Responsibilities specific to managers
Responsible for analysing the entire manner of risks in terms of security to which the enterprise may be exposed.
2.1 Fully understand the data, people, systems and processes that he/she is accountable for its safeguard
Uprise managers are expected to identify the data and systems under their remit and accept accountability for its protection. Individual “custodians” (also referred as “owners”) of the data will be identified. They will be accountable for it and will make informed decisions on risks and appropriate levels of protection, on behalf of the company.
1.4 Strategic support to open networks
Uprise managers should not exclusively rely on perimeter controls, but also security on each individual system. In an open and dynamic organisation, such as Uprise, having a clear strategy of providing flexible and seamless mobile access, it is no longer effective to rely on broad “Internet vs internal” networks, or physical access to the office to protect Uprise from accidental or intentional misuse.
1.5 Ensure their teams are security savvy
Uprise managers should ensure their teams have the necessary skills and should communicate their responsibilities regarding protecting systems and data
2.4 Oversee their teams and systems are effective
Managers should actively, regularly and demonstrably verify what their reports are doing and how systems under his/her supervision are functioning.
2.5 Monitor the third party with access to UWL systems and data
Uprise managers should ensure any subcontractor employed for a particular function will meet the requirements specified (on selection and on an ongoing basis) and accept responsibility for their actions.
Responsibilities of the information security manager
The manager who is responsible for guaranteeing that a proper operational security position is maintained in the systems.
3.1 Risk management
Identify threats to Uprise information assets and advise the Risk Committee on impact and recommended remediation. Scope includes risks related to information, data, technology & related regulatory requirements.
3.2 Policies and education
Communicate acceptable levels of risk and mitigation practices throughout Uprise via policy, standards and awareness programs. Central initiatives to communicate, facilitate/enable the adoption of secure practices.

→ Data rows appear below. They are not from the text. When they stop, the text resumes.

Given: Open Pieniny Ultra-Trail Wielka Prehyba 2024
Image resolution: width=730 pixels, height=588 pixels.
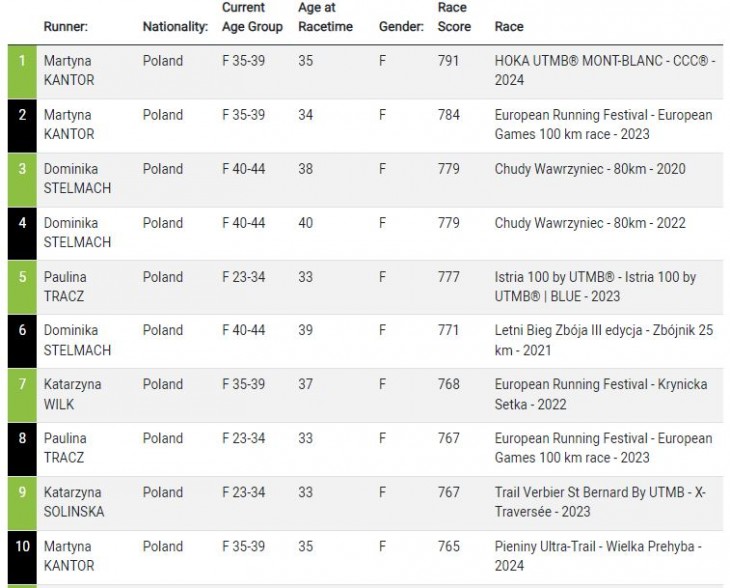Looking at the screenshot, I should pos(598,556).
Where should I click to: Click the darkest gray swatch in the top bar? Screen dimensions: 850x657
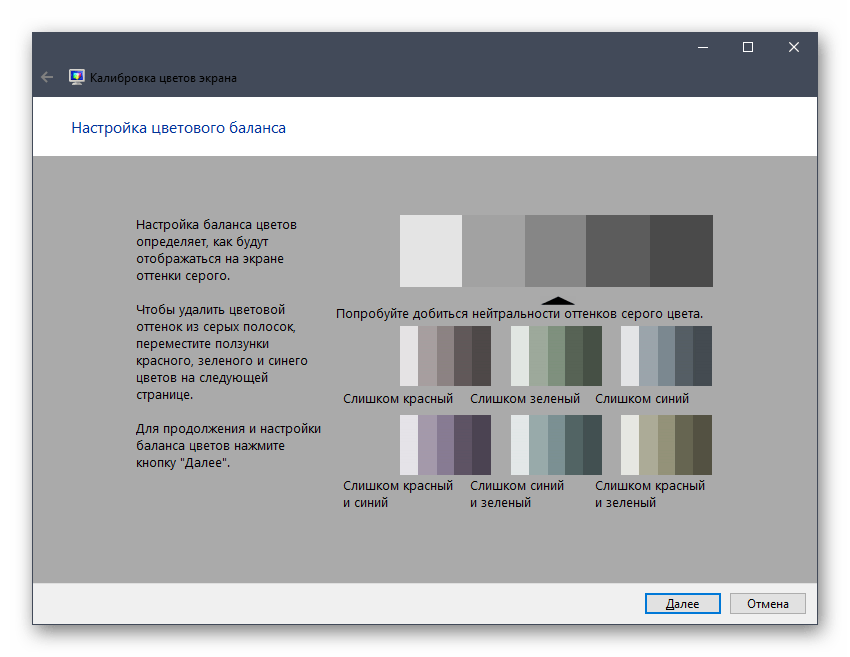click(681, 251)
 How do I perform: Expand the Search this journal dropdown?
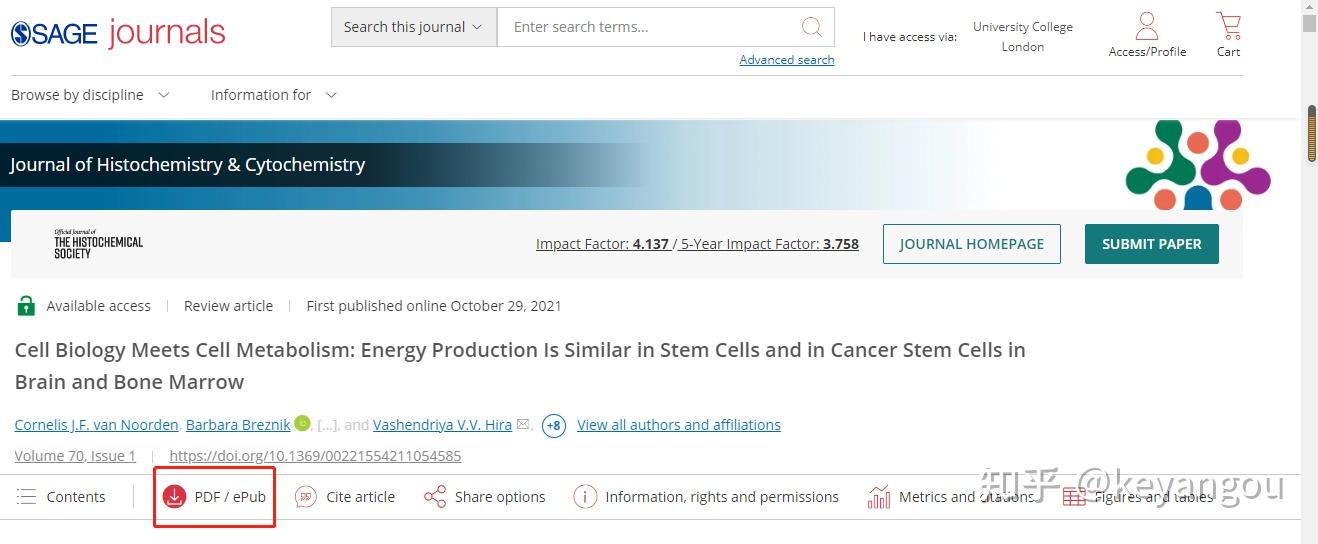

3.3 Measuring progress and compliance
The information security manager will perform validation of compliance directly on the processes or verifying the management controls.
3.4 Incident response
Develop central capabilities to effectively respond to significant information security related incidents.
3.5 Service delivery
There may be central services delivered or managed by the Information Security Manager, for example on demand pen testing, or some diagnostics/checks.